The molecular evolution of floral colour shifts in Lathyrus L. (Fabaceae) Xue , Xinxin


In this thesis, I used Lathyrus to study floral colour evolution. My work builds on that of pioneer geneticists who used the sweet pea (Lathyrus odoratus) for research in early 20th century England. They used the rich horticultural resource of inbred cultivars for genetic study. More recently, studies on flavonoid biochemistry and the phylogenetics of Lathyrus lend tools to place the colour shifts in an evolutionary and molecular context. In chapter 2, I show that the A1 locus is a missense mutation (332 G/A) in the substrate recognition site (SRS1) of flavonoid 3’,5’-hydroxylase (F3’5’H) and is associated with the pink mutant cultivar ‘Painted Lady’ (‘PL’).
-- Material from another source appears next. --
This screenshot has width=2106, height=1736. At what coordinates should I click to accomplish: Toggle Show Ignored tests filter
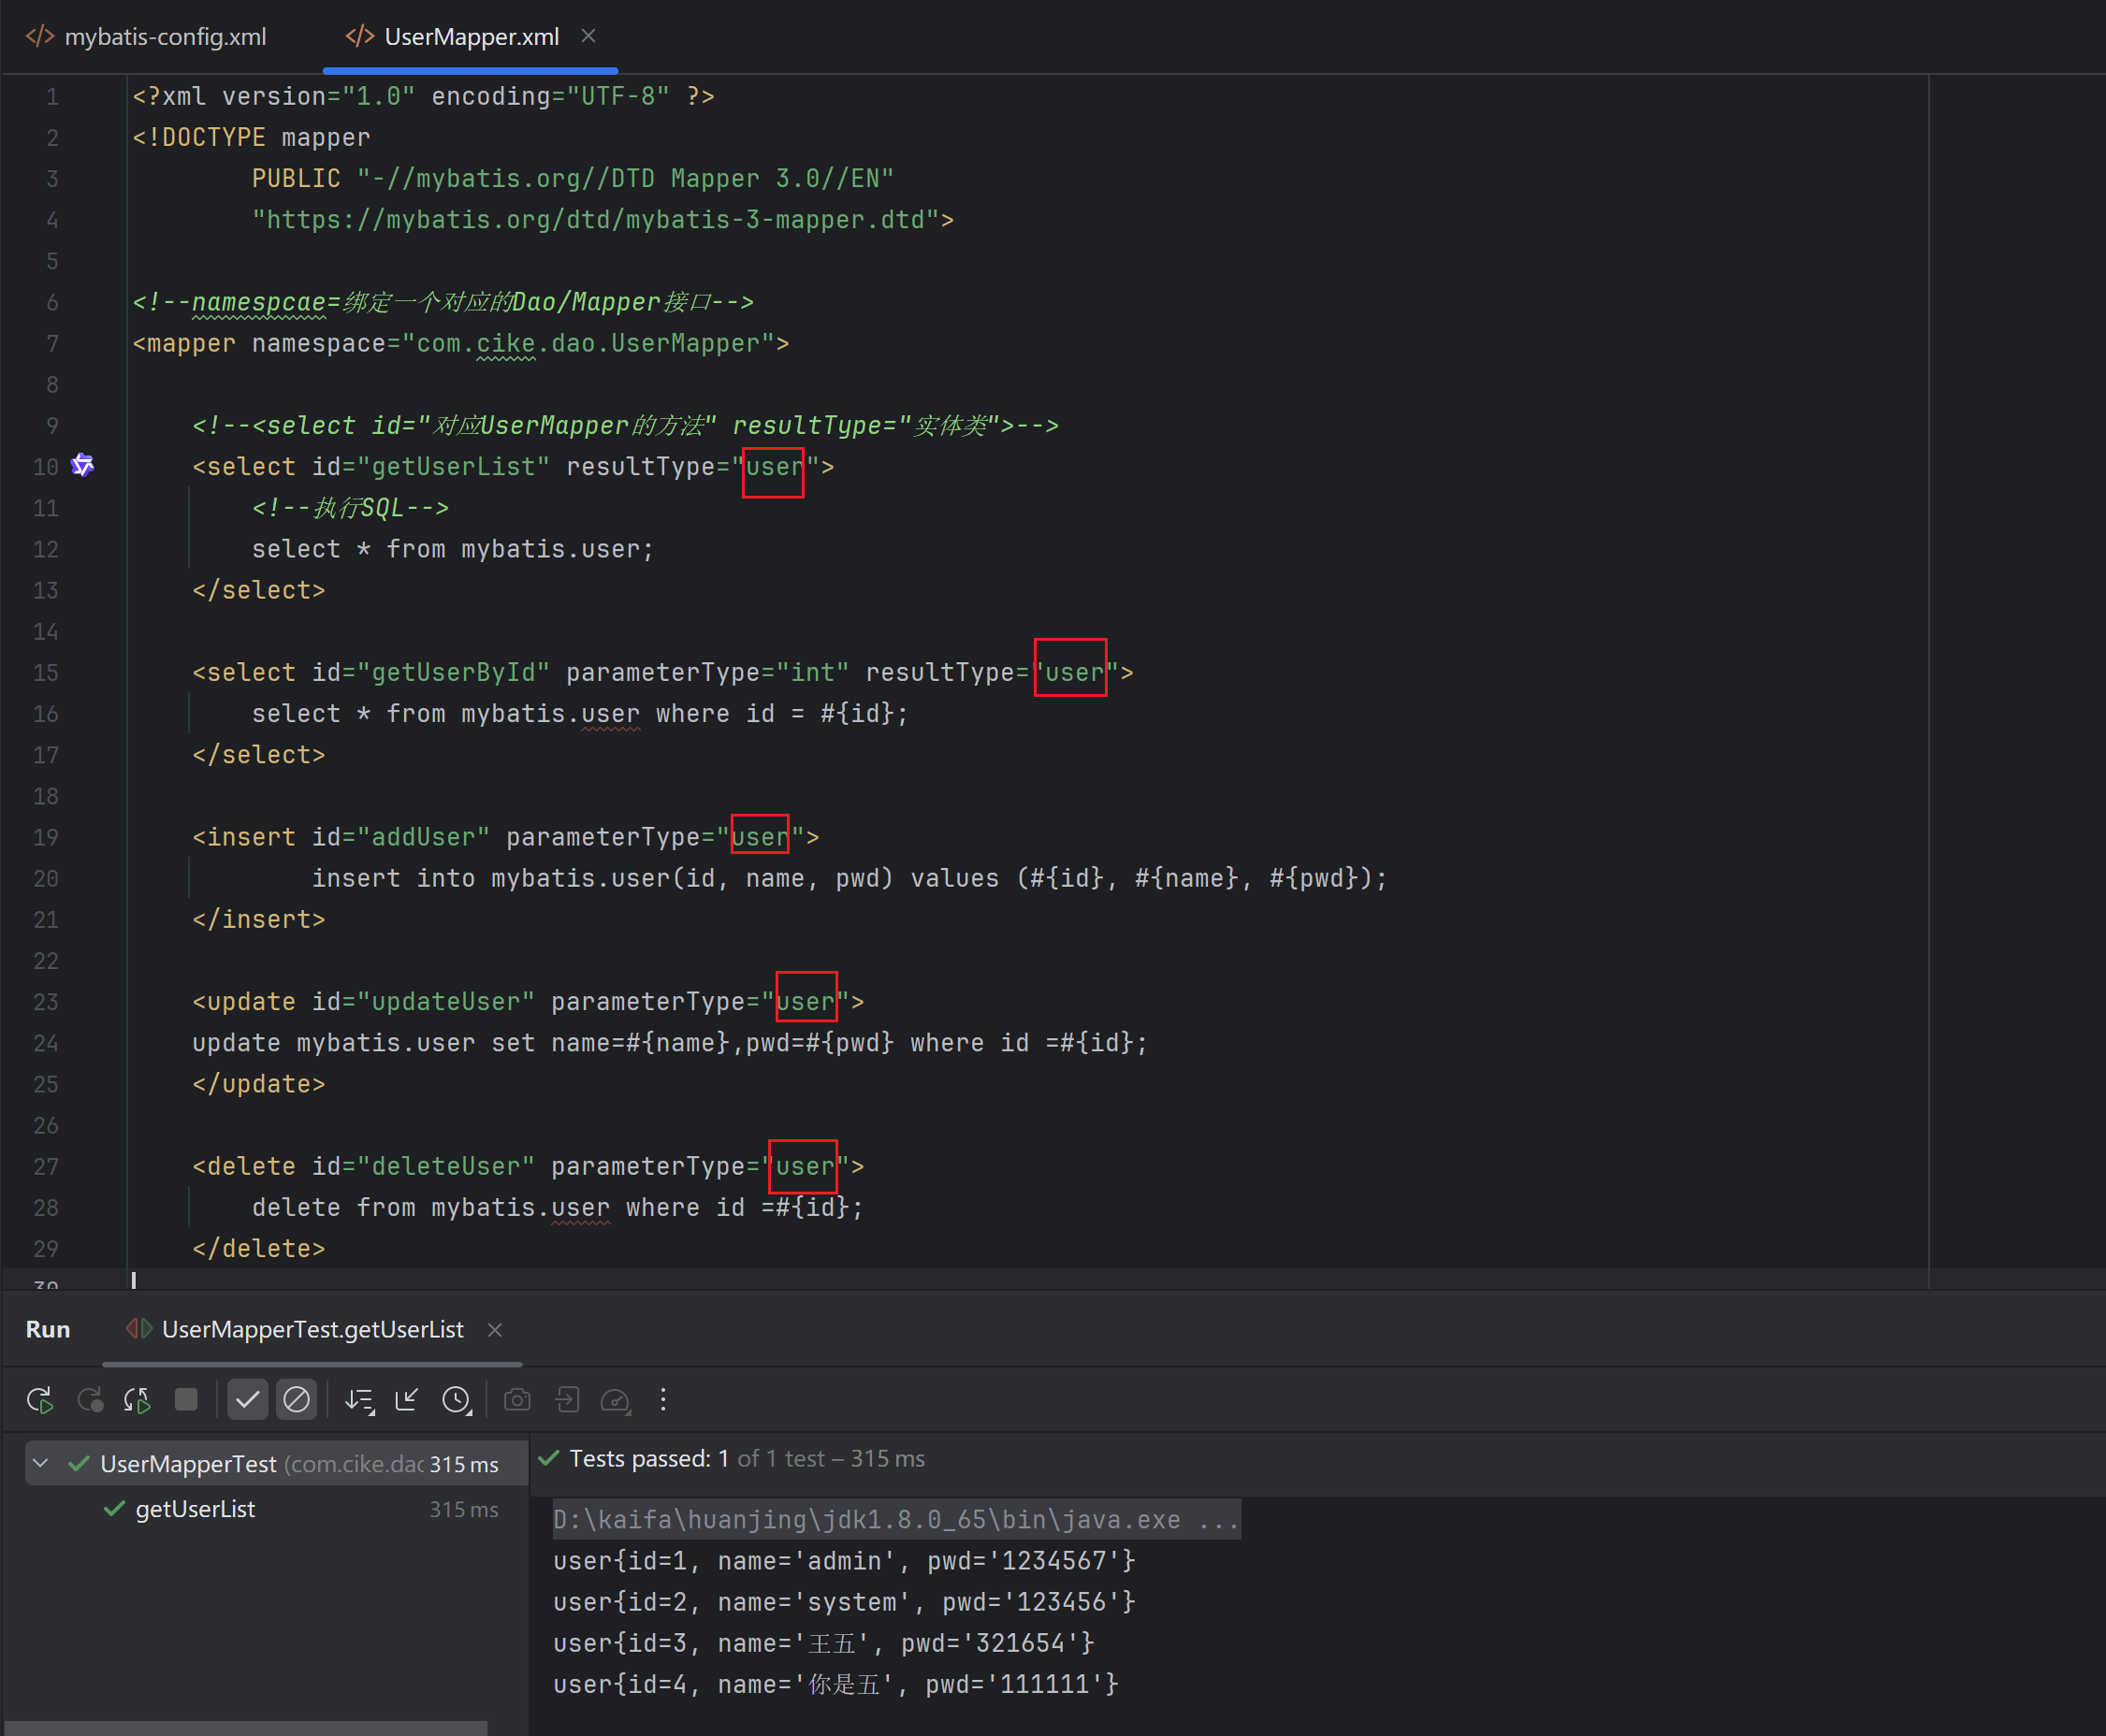click(x=296, y=1400)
This single base pair substitution in the mutant F3’5’H is speculated to toggle the enzyme from primary F3’5’H activity to a relatively efficient F3’H, as shown in a heterologous transformation in Arabidopsis PAP1D (a mutant line that produces anthocyanin constitutively). In chapter 3, I constructed a multi-species coalescent tree using Bayesian inference and reconstructed the ancestral states for floral colour, life history trait (perennial or annual) and floral pattern. The ancestral states for Lathyrus are anthocyanin rich (AR), annual and concolourous. However, no correlation was found between the life history trait (which is linked to breeding systems) and the loss of anthocyanin colour in the petal, when corrected for phylogenetic independence. This suggests that in Lathyrus, autogamous species are as colourful as allogamous ones even though the latter are expected to need greater floral display. In chapter 4, I found that the lack of expression in dihydroflavonol reductase (DFR) was associated with a white mutant cultivar ‘Mrs Collier’ (‘MC’) of L. odoratus via a trans-regulatory machinery. Two transcription factors, the sweet pea orthologues of AN2 (MYB) and AN1 (bHLH) were also not expressed although neither was associated with the white phenotype in an F2-cosegregation analysis. This DFR silencing was also observed in another white mutant of the domesticated grass pea (L. sativus). In contrast, when unpigmented wild species originate under natural selection, DFR expression, if at all affected, is lowered rather than fully silenced, likely due to pleiotropic effects.